Question: Why do we call it Hyper-plane?
> Because the sample features might be very possibly high dimension, therefore, it won't be a single line to distinguish them.

Question: What is the criteria of this line?
> The SVM will look for the partitioning hyperplane that can distinguish between the two categories and **maximize the margin**.
> It is better to divide the hyperplane, the impact on it is the smallest when the sample is locally disturbed,
> the classification result is the most robust, and the generalization ability to unseen examples is the strongest.

Question: What is Margin
> For any hyperplane, the data points on both sides of it have a **minimum distance (vertical distance)** from it,
> and the sum of these two minimum distances is the interval.
> For example, the band-shaped area formed by the two dotted lines in the figure below is margin,
> and the dotted line is determined by the two points closest to the central solid line (that is, determined by the support vector).
> But at this time, the margin is relatively small. If we use the second method to draw, the margin will be significantly larger and closer to our goal.
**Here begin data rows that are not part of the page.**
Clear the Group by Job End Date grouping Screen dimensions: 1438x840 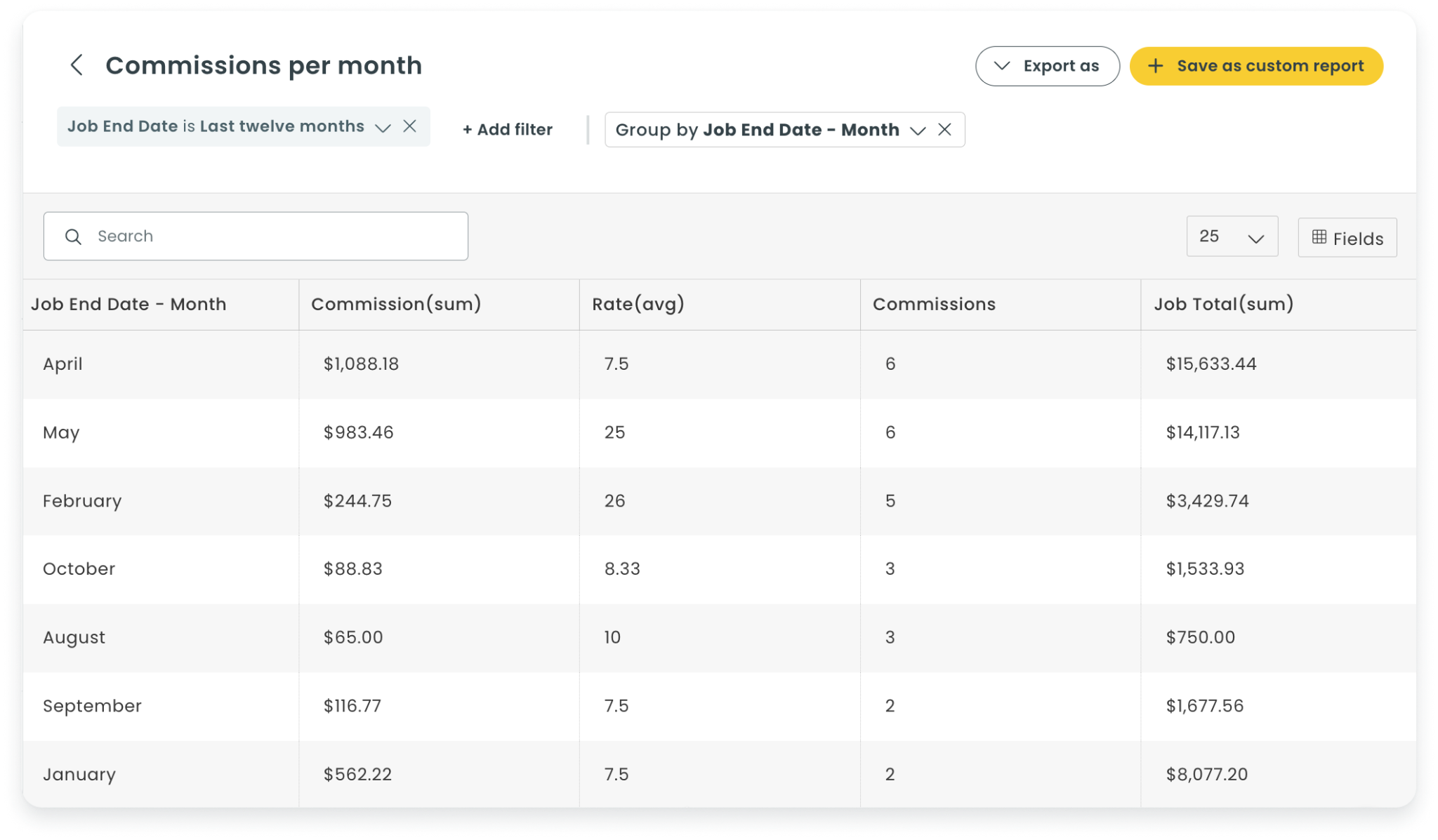point(945,129)
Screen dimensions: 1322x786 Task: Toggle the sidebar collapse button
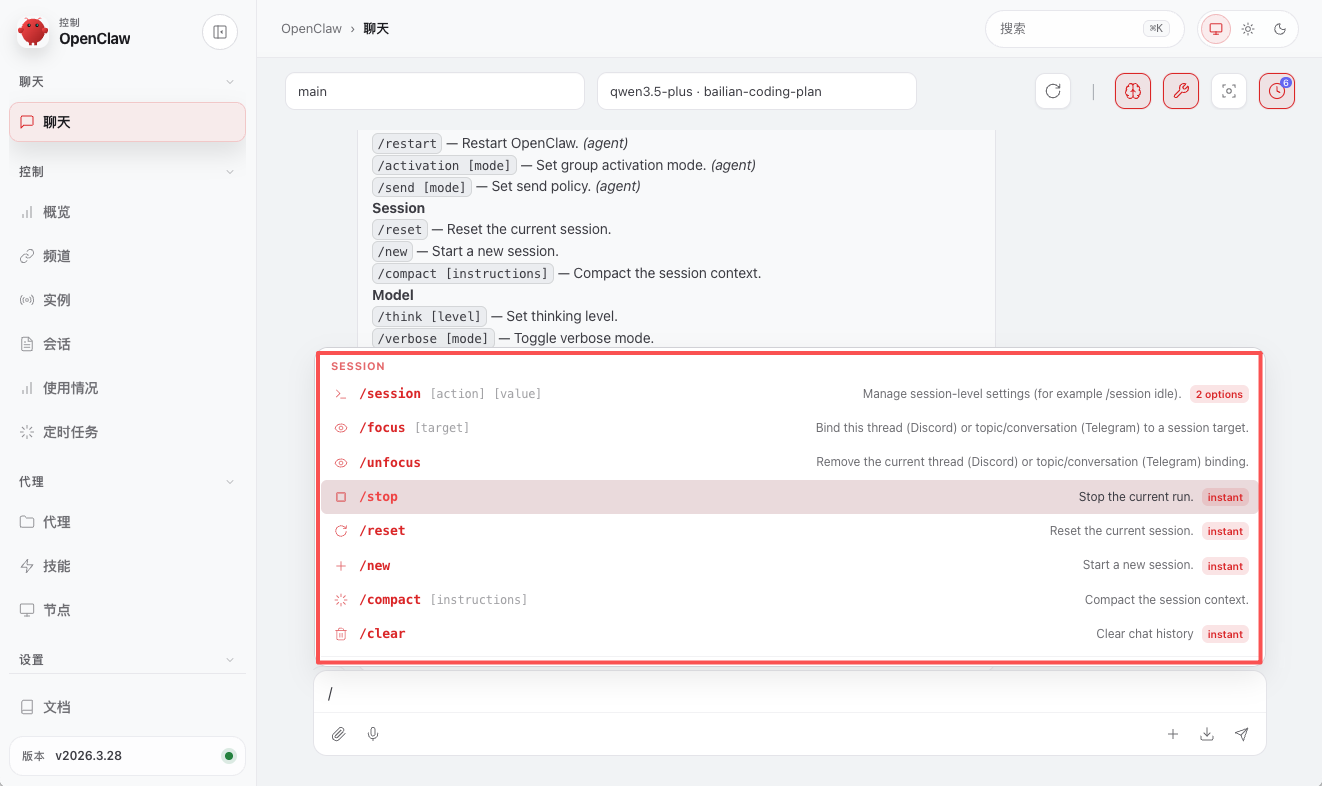point(220,32)
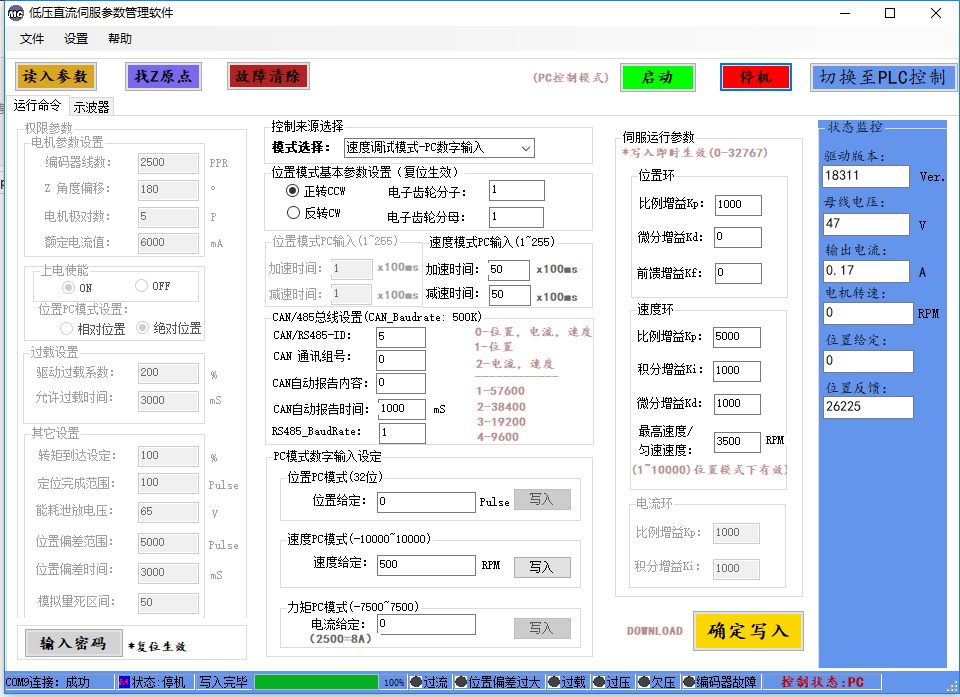
Task: Open the 设置 menu
Action: click(x=75, y=38)
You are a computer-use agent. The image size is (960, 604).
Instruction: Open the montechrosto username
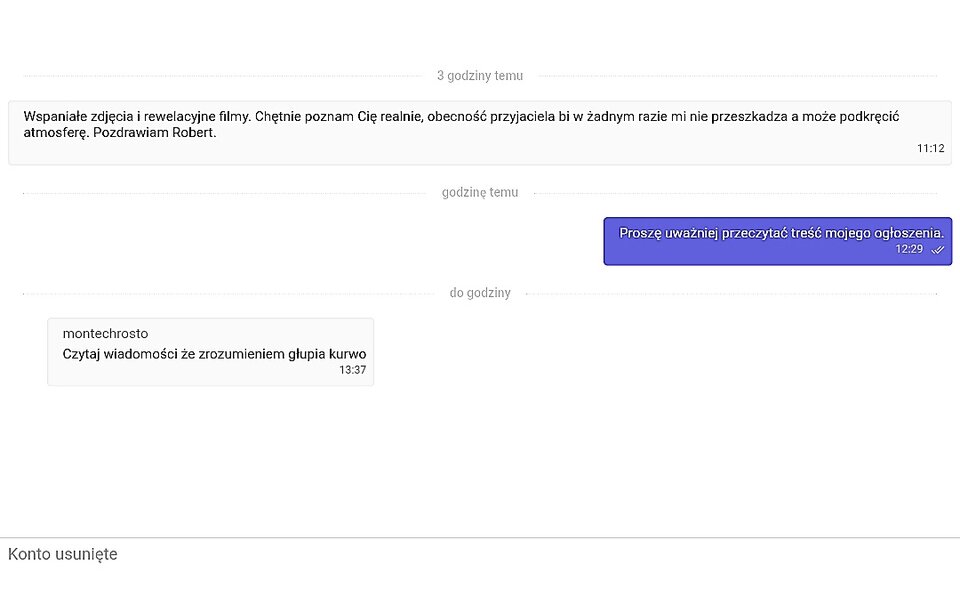105,333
![svm_02](images/svm_02.png)

Question: Why make the margin as large as possible?
> Because it is less bias when the margin is large, which is robust.

Question: What is Support Vector?
> As can be seen from the figure above, the distance between the points on the dotted line and the dividing hyperplane is the same.
> In fact, only these points jointly determine the position of the hyperplane, so they are called "support vectors".
> "Support vector machine" also came from this.



<h2>Hard-Margin SVM</h2>

![svm_03](images/svm_03.png)

Partition Hyperplane can be defined as a linear equation: $w^T X + b = 0$, while:

- $w = \{ w_1, w_2,...w_d \}$ is a Normal Vector, which determine the direction of the hyperplane, d is the number of the Eigenvalues
- $X$ is the training sample
- $b$ is the displacement, which determine the distance between hyperplane and original point.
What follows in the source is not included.